Katura Horton-Perinchief

Personal information
- Nationality: Bermudian
- Born: 26 February 1983 (age 42) Paget, Bermuda

Sport
- Sport: Diving

= Katura Horton-Perinchief =

Bermudian diver

Katura Horton-Perinchief (born 26 February 1983) is a Bermudian diver. She competed in the women's 3 metre springboard event at the 2004 Summer Olympics. She also competed at the 2002 and 2006 Commonwealth Games. Horton-Perinchief was the first black woman to compete in diving at the Olympics. She was also the first female to compete for Bermuda in diving at the Olympics, and the first Bermudian diver at the Olympics since the 1952 Summer Olympics.

==Biography==
Horton-Perinchief was born in Paget, Bermuda in 1983. Her mother, Ellen-Kate Horton, represented Bermuda in softball, while her father, Philip Perinchief, was the Attorney General of Bermuda. She began diving in competitions when she was seven years old, at events in Canada, and went to school in Toronto. At the age of fifteen, she was the Canadian National Champion, winning three gold medals across three different events. She went on to represent Bermuda at the 2002 Commonwealth Games and the 2003 Pan American Games.

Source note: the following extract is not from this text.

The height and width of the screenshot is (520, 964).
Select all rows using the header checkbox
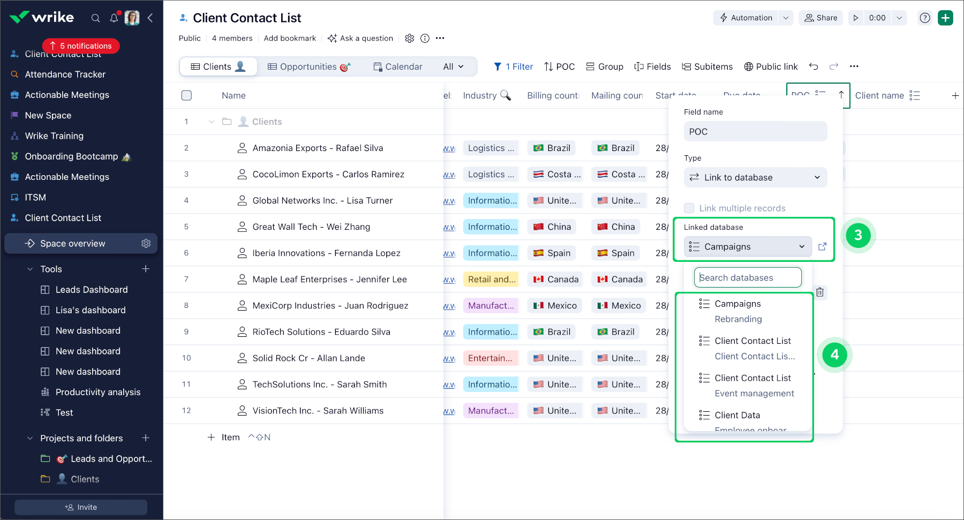click(186, 95)
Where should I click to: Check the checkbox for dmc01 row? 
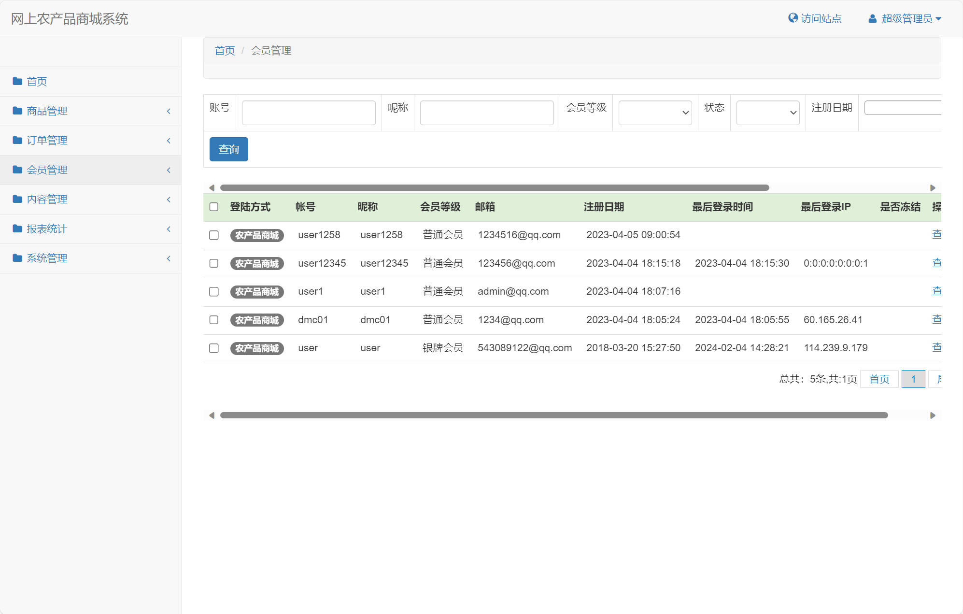click(214, 320)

At the 2004 Summer Olympics in Athens, Horton-Perinchief competed in the women's 3 metre springboard event, finishing in 30th place. She was also the flag bearer for Bermuda at the closing ceremony.

She graduated from the University of Texas at Austin with a BA in French, and became the Diving Team Captain in 2004. She later went to study at George Washington University, where she was recruited as the university's diving coach. She achieved Masters degrees in public health (MPH) and business administration (MBA). She also sits on the board of the Bermuda Olympic Association.

After the Olympics, Horton-Perinchief was forced to retire in 2008 from diving through injuries, arthritis, and a cerebral cyst.